Durdley argued that because Johnson “was a government agent and was [Durdley’s] supervisor, any search done by him should be considered a search by government law enforcement.” U.S. v. Durdley, supra. The judge didn’t agree:
Johnson was clearly acting . . . as an employer. The mere fact he was employed by a government agency does not turn him into a part of the `law enforcement arm of the state.’ Johnson's testimony at the [suppression] hearing established that he was using the computer for work purposes. . . . Employers like BCES possess a legitimate interest in the efficient operation of the workplace and . . . Johnson was performing a search of his workstation in a supervisory capacity and was in no way searching for evidence to be used in criminal proceedings. Thus, his actions in reviewing the contents of a thumb drive attached to a common-use computer are not actions that trigger the Fourth Amendment.

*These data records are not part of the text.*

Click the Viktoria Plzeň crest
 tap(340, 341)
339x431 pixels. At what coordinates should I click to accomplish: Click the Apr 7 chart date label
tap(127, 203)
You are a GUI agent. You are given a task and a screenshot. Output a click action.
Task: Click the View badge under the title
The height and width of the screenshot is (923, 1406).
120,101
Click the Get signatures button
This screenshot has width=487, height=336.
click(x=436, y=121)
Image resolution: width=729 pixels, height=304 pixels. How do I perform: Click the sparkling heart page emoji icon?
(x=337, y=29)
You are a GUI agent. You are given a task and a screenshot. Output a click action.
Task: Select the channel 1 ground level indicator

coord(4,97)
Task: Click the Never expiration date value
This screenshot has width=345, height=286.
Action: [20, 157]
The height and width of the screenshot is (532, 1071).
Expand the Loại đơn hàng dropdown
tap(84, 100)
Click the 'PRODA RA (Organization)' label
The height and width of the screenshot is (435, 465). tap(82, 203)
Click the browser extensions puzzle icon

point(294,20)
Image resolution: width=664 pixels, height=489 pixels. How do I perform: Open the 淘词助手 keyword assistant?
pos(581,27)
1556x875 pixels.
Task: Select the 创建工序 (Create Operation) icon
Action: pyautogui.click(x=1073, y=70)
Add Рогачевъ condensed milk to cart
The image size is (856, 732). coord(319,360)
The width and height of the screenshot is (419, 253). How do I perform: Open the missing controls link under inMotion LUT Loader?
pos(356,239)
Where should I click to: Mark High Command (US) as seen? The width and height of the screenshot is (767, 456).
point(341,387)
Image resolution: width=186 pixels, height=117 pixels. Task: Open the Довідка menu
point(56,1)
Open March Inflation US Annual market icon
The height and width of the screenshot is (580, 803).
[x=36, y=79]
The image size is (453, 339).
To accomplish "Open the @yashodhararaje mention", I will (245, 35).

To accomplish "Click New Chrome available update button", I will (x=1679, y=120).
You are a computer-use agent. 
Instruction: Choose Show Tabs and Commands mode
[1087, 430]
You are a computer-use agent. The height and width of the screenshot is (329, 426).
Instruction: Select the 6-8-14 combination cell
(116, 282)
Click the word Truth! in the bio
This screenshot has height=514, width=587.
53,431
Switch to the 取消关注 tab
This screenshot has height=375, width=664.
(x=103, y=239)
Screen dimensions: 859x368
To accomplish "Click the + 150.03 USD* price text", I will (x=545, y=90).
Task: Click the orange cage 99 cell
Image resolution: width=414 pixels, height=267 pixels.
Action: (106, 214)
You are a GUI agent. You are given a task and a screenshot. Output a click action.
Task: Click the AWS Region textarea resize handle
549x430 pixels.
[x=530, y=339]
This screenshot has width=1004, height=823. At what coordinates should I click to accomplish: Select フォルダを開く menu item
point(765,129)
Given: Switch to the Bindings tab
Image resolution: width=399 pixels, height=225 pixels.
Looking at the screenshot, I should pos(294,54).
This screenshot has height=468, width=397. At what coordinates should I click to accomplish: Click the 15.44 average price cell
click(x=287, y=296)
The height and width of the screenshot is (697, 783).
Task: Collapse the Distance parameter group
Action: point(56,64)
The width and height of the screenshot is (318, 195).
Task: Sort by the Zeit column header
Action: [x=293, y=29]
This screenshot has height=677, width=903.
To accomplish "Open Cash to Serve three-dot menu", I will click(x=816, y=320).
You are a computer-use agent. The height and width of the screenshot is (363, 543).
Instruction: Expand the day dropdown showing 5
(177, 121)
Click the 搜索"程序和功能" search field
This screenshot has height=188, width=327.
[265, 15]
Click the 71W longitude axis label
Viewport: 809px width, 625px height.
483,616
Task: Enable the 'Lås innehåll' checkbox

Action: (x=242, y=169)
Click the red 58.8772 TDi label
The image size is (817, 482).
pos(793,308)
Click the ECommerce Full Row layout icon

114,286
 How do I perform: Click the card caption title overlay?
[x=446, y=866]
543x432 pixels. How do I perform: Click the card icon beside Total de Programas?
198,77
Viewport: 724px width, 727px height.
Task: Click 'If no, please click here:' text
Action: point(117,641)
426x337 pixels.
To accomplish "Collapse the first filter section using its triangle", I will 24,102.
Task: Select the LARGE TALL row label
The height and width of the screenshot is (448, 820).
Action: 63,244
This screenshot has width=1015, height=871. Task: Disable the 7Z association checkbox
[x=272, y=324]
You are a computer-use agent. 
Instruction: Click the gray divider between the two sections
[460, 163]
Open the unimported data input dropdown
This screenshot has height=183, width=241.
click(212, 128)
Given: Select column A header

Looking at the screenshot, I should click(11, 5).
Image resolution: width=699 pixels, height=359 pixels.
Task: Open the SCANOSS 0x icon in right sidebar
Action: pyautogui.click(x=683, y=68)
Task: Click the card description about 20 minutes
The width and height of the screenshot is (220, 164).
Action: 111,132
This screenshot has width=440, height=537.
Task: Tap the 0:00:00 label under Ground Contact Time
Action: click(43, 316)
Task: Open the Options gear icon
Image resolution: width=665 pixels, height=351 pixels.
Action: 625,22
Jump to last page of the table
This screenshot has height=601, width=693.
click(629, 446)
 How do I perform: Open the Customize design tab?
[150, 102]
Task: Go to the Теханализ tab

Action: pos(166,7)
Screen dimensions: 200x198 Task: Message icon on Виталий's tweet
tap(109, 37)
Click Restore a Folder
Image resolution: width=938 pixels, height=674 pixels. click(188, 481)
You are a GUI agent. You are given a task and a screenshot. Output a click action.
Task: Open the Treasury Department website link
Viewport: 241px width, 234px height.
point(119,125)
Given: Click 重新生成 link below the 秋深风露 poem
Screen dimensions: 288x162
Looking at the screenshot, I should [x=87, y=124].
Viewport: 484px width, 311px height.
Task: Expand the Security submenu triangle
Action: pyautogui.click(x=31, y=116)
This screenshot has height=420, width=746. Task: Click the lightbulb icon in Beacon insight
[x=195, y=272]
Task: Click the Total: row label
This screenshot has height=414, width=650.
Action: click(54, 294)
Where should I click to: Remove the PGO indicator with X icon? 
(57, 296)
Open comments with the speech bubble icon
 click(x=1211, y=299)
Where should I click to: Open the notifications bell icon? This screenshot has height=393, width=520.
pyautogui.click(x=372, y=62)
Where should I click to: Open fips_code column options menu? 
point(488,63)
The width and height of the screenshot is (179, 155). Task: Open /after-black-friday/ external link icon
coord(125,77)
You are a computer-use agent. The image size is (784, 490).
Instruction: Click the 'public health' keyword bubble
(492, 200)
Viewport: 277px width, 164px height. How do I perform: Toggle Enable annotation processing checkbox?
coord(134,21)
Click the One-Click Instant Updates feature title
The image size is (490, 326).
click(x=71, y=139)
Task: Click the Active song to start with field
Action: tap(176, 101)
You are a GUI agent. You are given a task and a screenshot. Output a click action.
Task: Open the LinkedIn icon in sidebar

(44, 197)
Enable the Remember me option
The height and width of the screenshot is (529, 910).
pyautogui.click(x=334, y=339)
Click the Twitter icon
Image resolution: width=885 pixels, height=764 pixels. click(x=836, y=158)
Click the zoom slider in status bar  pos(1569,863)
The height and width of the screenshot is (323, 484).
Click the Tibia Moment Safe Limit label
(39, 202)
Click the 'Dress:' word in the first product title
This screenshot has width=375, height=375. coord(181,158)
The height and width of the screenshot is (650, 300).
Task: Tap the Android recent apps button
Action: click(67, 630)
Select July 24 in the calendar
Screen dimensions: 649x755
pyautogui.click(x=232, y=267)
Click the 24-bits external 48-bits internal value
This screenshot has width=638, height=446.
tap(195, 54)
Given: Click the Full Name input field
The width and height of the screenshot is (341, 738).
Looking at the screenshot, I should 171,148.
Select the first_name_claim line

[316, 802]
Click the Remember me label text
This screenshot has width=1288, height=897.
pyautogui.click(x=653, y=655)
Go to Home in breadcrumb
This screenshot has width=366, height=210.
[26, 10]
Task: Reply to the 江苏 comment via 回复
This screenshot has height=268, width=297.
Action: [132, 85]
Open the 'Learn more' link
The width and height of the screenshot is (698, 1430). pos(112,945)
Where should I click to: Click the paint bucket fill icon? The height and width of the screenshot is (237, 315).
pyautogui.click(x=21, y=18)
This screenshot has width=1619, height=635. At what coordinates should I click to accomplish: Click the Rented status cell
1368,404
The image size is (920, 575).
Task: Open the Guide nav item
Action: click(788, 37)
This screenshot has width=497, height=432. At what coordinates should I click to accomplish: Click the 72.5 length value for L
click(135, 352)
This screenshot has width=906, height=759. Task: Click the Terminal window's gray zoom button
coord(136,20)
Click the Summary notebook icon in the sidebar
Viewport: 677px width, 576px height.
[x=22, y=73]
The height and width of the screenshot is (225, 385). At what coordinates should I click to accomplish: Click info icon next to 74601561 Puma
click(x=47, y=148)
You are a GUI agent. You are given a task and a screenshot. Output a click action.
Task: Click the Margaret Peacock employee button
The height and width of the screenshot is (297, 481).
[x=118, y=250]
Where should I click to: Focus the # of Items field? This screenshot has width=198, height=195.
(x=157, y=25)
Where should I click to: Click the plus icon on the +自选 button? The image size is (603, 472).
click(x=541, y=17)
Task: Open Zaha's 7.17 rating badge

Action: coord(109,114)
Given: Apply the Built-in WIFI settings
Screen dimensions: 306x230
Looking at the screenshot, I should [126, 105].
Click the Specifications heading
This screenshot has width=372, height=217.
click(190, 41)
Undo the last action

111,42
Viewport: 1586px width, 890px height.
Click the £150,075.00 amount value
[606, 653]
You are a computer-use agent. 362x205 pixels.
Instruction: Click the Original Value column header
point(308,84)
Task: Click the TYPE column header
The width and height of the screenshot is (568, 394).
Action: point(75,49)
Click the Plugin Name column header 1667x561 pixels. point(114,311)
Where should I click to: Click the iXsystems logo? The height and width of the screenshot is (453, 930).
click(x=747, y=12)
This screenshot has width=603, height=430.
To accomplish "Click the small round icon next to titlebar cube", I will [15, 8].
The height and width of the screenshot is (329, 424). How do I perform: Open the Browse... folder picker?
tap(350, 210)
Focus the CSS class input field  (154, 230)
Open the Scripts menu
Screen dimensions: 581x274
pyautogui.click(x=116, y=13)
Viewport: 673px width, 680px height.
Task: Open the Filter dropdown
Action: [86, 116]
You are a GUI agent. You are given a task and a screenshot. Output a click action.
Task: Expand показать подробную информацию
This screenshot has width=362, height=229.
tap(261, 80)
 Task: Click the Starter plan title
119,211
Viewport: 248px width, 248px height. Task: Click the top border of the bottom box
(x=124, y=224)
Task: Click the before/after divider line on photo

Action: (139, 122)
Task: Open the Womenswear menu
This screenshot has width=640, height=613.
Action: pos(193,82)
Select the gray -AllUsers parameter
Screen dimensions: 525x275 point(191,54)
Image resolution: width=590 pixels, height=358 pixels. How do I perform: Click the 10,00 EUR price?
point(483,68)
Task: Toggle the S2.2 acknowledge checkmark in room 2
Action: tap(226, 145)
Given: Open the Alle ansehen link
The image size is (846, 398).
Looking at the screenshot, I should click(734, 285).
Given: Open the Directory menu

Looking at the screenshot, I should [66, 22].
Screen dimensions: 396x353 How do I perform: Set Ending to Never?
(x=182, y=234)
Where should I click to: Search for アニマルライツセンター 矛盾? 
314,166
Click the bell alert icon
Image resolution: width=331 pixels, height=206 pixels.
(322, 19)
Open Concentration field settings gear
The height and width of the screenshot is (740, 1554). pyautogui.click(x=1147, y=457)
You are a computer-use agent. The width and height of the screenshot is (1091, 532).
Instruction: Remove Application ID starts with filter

U.S. v. Durdley, supra. The judge therefore denied Durdley’s motion to suppress. U.S. v. Durdley, supra.
(And if you’re wondering, the judge also found that “the subsequent review of the hard drive by police detectives did not exceed the scope of the private review conducted by” Johnson. U.S. v. Durdley, supra. In U.S. v. Jacobsen, 466 U.S. 109 (1980), the U.S. Supreme held, essentially, that if law enforcement officers only look at what a private citizen has already seen, there is no violation of the 4th Amendment. The Court said that since the officers could use the private person’s testimony about what he saw, letting the officers look for themselves doesn’t further violate the person’s privacy, as long as they don’t look at more than the private person did. Here, the judge found that “since the police reviews of the thumb drive did not exceed Mr. Johnson’s”, there was no violation of the 4th Amendment. U.S. v. Durdley, supra.)